DATA ->

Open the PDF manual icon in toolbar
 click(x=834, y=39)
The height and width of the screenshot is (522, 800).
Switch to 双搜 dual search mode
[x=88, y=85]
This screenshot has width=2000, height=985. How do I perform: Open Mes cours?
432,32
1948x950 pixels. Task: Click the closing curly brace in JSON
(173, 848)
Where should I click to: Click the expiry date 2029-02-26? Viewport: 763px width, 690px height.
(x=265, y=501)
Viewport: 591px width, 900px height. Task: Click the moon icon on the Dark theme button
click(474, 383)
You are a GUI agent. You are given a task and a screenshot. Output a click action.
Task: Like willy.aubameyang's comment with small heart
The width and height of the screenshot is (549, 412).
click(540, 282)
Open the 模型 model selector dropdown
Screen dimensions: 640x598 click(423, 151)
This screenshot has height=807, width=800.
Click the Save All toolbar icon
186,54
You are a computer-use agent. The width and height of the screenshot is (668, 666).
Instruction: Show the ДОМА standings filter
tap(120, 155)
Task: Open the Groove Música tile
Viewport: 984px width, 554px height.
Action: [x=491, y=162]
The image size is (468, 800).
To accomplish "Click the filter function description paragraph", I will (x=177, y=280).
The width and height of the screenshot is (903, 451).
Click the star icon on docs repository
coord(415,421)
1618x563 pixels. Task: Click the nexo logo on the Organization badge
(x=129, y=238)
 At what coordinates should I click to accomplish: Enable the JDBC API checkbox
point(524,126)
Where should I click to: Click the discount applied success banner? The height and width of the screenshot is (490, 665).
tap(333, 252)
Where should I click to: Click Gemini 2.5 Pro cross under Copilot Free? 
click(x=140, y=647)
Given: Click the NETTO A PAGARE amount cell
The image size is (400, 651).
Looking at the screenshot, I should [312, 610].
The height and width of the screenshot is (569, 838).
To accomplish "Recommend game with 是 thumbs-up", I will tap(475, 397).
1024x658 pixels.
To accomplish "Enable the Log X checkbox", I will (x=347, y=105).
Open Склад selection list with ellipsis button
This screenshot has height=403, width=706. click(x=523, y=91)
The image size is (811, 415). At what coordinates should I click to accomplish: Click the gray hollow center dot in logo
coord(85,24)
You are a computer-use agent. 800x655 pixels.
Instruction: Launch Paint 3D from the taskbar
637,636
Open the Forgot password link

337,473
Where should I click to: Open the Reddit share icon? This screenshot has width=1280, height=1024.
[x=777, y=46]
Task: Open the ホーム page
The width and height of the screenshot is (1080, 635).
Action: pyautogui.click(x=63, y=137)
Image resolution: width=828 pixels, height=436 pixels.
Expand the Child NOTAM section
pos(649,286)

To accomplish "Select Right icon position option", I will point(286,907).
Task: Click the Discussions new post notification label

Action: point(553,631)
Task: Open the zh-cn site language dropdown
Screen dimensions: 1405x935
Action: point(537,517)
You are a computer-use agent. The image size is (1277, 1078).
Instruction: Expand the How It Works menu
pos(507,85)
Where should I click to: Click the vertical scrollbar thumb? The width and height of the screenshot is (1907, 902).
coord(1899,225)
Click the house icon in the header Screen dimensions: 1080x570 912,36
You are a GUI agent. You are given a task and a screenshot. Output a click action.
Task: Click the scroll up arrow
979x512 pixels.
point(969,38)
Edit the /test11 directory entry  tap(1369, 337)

ABOUT THIS TASK -> Begin with the line that contains "Instruction: Expand the How It Works menu" and end with the last line of the data. Repeat those two lines and all between them exactly.

RESULT ->
Instruction: Expand the How It Works menu
pos(507,85)
Where should I click to: Click the vertical scrollbar thumb? The width and height of the screenshot is (1907, 902).
coord(1899,225)
Click the house icon in the header Screen dimensions: 1080x570 912,36
You are a GUI agent. You are given a task and a screenshot. Output a click action.
Task: Click the scroll up arrow
979x512 pixels.
point(969,38)
Edit the /test11 directory entry  tap(1369, 337)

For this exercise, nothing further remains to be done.